Glencore (LON: GLEN) is expected to dismiss a $3.60 per share offer for its minority stake in Yancoal Australia (ASX: YAL) as it considers the Chinese majority owner’s bid for the coal producer offensively low.
Yankuang Energy Group made an offer last week to acquire the 37.7% it does not already own in Australia’s largest listed coal miner at a 16% discount to the current market price for Yancoal shares.
Sources with knowledge of the matter told Reuters that Glencore considered the $1.8 billion deal “unacceptable” because it “significantly undervalues” the stock.
Yankuang is attempting to get close to the 90% ownership threshold which, according to Australian rules, would allow it to acquire all the small number of shares owned by two other Chinese state-owned retail and institutional investors and take Yancoal private.
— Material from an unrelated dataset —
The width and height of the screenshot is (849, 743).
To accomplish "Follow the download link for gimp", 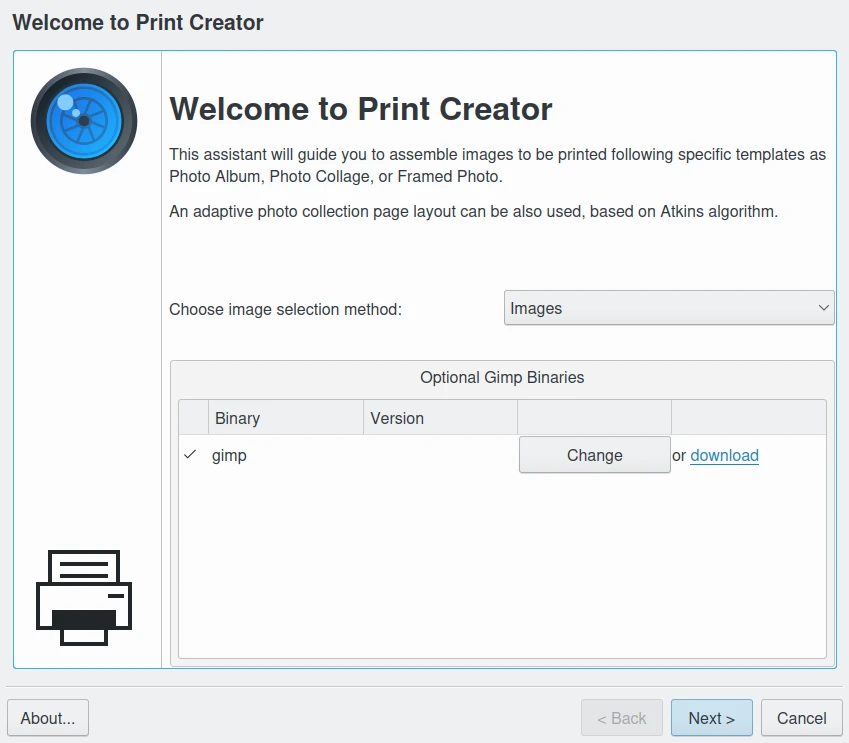I will [724, 455].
The Swiss miner and commodities trader had reportedly tried to convince Yankuang to buy its part in Yancoal on multiple occasions over the past five years, which would explain why the Chinese company presented such low bid.
Glencore has never considered Yancoal a key investment. It is said to have reluctantly agreed to it in 2017, as a condition of a deal that gave it a stake in Yancoal’s Hunter Valley Operations mine in New South Wales.
The deal would also favour Australia’s new prime minister, Anthony Albanese, whose government aims to repair ties with Beijing.
China is the world’s top importer of the polluting fuel, and Australia was its second-biggest supplier, behind Indonesia, up until the middle of 2020.
A political dispute between China and Australia over a series of issues, including Canberra’s call for an international investigation into the origins of the coronavirus pandemic, led to Beijing telling traders and utilities to stop buying Australian coal.
Coal supply is currently extremely tight, partly because Russia’s ongoing war in Ukraine keeps global demand and prices elevated. Flooding and labour issues at mines in Australia earlier this year are also weighing in.
Yancoal Australia has operations in Western Australia, New South Wales and Queensland.
Coal prices are at record highs with Newcastle index thermal coal fetching $370 per tonne on the spot market and coking coal trading at over $500 per tonne.